→ The task:
Turn the lines of the records below into a numbered list, dropping any blank lines.

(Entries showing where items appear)
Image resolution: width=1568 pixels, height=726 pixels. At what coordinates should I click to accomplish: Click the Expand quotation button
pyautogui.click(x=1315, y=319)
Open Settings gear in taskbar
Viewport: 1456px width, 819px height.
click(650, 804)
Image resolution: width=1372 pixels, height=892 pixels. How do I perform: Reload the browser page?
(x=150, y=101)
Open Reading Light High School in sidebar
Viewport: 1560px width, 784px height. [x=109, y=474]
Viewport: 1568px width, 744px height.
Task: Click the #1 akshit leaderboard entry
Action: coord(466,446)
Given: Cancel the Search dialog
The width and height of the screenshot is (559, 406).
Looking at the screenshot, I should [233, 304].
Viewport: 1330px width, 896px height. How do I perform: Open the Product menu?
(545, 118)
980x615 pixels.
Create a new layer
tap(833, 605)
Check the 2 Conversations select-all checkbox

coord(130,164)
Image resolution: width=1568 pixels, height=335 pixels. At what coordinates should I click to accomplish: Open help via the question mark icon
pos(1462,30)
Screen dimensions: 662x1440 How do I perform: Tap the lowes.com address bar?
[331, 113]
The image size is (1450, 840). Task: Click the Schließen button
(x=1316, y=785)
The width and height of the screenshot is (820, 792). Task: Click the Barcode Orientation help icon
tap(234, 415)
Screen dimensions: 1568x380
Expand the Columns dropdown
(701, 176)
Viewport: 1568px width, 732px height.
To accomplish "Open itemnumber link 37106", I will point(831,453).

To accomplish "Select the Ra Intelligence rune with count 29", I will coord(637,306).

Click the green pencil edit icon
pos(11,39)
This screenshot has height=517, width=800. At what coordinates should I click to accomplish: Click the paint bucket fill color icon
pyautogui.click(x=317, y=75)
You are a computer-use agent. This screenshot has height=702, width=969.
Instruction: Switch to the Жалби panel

→ Solution to this task:
1. Image resolution: width=1568 pixels, height=726 pixels. At what coordinates should I click to accomplish: Click the Expand quotation button
2. pyautogui.click(x=1315, y=319)
3. Open Settings gear in taskbar
4. Viewport: 1456px width, 819px height.
5. click(650, 804)
6. Image resolution: width=1372 pixels, height=892 pixels. How do I perform: Reload the browser page?
7. (x=150, y=101)
8. Open Reading Light High School in sidebar
9. Viewport: 1560px width, 784px height. [x=109, y=474]
10. Viewport: 1568px width, 744px height.
11. Task: Click the #1 akshit leaderboard entry
12. Action: coord(466,446)
13. Given: Cancel the Search dialog
14. The width and height of the screenshot is (559, 406).
15. Looking at the screenshot, I should [233, 304].
16. Viewport: 1330px width, 896px height. How do I perform: Open the Product menu?
17. (545, 118)
18. 980x615 pixels.
19. Create a new layer
20. tap(833, 605)
21. Check the 2 Conversations select-all checkbox
22. coord(130,164)
23. Image resolution: width=1568 pixels, height=335 pixels. At what coordinates should I click to accomplish: Open help via the question mark icon
24. pos(1462,30)
25. Screen dimensions: 662x1440 How do I perform: Tap the lowes.com address bar?
26. [331, 113]
27. The image size is (1450, 840). Task: Click the Schließen button
28. (x=1316, y=785)
29. The width and height of the screenshot is (820, 792). Task: Click the Barcode Orientation help icon
30. tap(234, 415)
31. Screen dimensions: 1568x380
32. Expand the Columns dropdown
33. (701, 176)
34. Viewport: 1568px width, 732px height.
35. To accomplish "Open itemnumber link 37106", I will point(831,453).
36. To accomplish "Select the Ra Intelligence rune with count 29", I will coord(637,306).
37. Click the green pencil edit icon
38. pos(11,39)
39. This screenshot has height=517, width=800. At what coordinates should I click to accomplish: Click the paint bucket fill color icon
40. pyautogui.click(x=317, y=75)
41. You are a computer-use agent. This screenshot has height=702, width=969.
42. Instruction: Switch to the Жалби panel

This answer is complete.